Mais Sulio était loin d’être le seul Messager du camp. Le combat, bien que bref, n’était pas passé inaperçu. Quelques secondes suffirent à Daram et Arcal pour bondir sur leurs pieds. Ils balayèrent les lieux du regard et prirent conscience de la situation.

Sulio et Irys, inertes, morts s’ils en croyaient leurs Compagnons. Les Envoyés restaient invisibles.

–Trahison, murmura Daram, l’épée en Ilik se matérialisant dans sa main.

–Justice, rétorqua l’Émissaire Mélior.

Il se porta à leur rencontre, tandis que les deux Messagers, secoués, prenaient toute l’ampleur de la catastrophe.

Mélior s’était joué d’eux depuis le début.

Les lames en Ilik tintèrent avec fracas, renvoyant des échos qui auraient réveillé un ours en hibernation. Le Messager Daram jura quand Mélior s’effaça devant une attaque qui aurait dû le mettre à terre.

Son niveau était loin d’être celui d’un Émissaire du Quatrième Cercle. Il était beaucoup plus élevé.

Comment était-ce possible ?

Les Émissaires progressaient seuls sur la voie des Mecers ; mais tout individu qui stagnait ou qui avançait trop vite donnait lieu à un suivi particulier. Les Messagers gardaient toujours un œil sur eux.

Avait-il des complicités au sein même des Mecers ?

La pensée était terrifiante.

Ils représentaient l’élite des armées du Neuvième Royaume. Une telle rébellion à ce niveau-là de la hiérarchie massilienne était un coup de tonnerre. Les cas étaient suffisamment rares pour que les jeunes Envoyés les étudient tous.

Assym s’avança en baillant, encore ensommeillé.

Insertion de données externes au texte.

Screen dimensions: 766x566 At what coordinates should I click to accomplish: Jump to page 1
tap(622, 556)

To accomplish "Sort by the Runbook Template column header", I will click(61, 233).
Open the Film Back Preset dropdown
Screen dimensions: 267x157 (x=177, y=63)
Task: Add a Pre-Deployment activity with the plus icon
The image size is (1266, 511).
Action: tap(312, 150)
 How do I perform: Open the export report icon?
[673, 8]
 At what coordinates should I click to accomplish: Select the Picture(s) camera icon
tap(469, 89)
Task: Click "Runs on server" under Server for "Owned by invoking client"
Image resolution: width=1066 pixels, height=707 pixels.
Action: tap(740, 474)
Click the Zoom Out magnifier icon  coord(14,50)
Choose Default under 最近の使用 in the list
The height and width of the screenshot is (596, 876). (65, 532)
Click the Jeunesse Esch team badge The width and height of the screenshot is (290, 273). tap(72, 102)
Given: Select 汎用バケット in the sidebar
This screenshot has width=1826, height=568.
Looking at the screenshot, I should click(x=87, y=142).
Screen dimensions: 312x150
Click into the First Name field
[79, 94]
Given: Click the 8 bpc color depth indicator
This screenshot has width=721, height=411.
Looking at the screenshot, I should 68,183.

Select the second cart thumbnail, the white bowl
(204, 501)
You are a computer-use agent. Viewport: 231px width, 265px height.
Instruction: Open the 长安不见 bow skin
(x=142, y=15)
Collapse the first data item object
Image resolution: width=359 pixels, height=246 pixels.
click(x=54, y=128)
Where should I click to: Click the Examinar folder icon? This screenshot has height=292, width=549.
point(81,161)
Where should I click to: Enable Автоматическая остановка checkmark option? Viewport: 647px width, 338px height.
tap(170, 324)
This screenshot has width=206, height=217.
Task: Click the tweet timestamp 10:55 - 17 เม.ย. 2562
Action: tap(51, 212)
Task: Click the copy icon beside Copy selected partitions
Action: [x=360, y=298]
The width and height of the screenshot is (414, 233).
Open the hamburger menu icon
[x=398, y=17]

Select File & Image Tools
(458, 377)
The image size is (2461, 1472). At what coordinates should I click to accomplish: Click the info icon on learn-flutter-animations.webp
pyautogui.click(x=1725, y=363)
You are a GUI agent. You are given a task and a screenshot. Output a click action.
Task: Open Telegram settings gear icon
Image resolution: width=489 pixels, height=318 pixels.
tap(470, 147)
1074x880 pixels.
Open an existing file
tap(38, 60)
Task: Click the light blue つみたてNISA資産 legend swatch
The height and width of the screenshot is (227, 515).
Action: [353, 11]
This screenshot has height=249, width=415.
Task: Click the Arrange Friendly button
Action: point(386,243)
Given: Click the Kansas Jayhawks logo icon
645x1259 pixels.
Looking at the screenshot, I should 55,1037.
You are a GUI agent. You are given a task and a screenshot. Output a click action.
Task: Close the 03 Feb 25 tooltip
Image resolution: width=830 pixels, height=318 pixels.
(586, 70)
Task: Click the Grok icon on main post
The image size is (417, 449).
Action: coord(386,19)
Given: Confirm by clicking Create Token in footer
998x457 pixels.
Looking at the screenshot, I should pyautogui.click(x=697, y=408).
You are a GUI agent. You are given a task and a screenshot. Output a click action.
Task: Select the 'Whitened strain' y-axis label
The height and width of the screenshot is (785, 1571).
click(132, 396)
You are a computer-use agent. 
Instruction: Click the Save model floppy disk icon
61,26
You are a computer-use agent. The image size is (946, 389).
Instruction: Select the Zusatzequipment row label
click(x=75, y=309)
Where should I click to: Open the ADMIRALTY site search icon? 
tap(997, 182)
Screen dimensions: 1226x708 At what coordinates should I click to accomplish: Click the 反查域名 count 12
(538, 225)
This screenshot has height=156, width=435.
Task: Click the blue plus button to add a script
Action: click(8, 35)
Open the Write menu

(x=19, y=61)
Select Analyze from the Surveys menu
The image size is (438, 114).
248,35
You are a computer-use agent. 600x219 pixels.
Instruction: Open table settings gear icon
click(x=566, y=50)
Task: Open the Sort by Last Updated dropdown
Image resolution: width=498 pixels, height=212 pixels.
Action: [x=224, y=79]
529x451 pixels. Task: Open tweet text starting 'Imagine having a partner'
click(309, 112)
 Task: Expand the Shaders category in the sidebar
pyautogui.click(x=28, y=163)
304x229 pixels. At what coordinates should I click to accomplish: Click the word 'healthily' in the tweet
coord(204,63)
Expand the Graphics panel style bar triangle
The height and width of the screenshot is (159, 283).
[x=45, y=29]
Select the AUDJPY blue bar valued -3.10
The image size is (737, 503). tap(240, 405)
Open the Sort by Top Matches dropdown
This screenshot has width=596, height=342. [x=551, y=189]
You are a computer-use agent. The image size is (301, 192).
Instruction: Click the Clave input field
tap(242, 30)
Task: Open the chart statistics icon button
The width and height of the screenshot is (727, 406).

–J’ai entendu du bruit, que se…

Il s’interrompit net en découvrant la scène qui se déroulait sous ses yeux. Perdu. Il devinait des corps à terre, et les deux Messagers attaquaient Mélior. Son incompréhension était totale. Il fit trois pas en arrière, butant sur Syrcail, s’écroulant à moitié sur Lucas en voulant éviter la chute.

Les deux Envoyé s’éveillèrent à leur tour.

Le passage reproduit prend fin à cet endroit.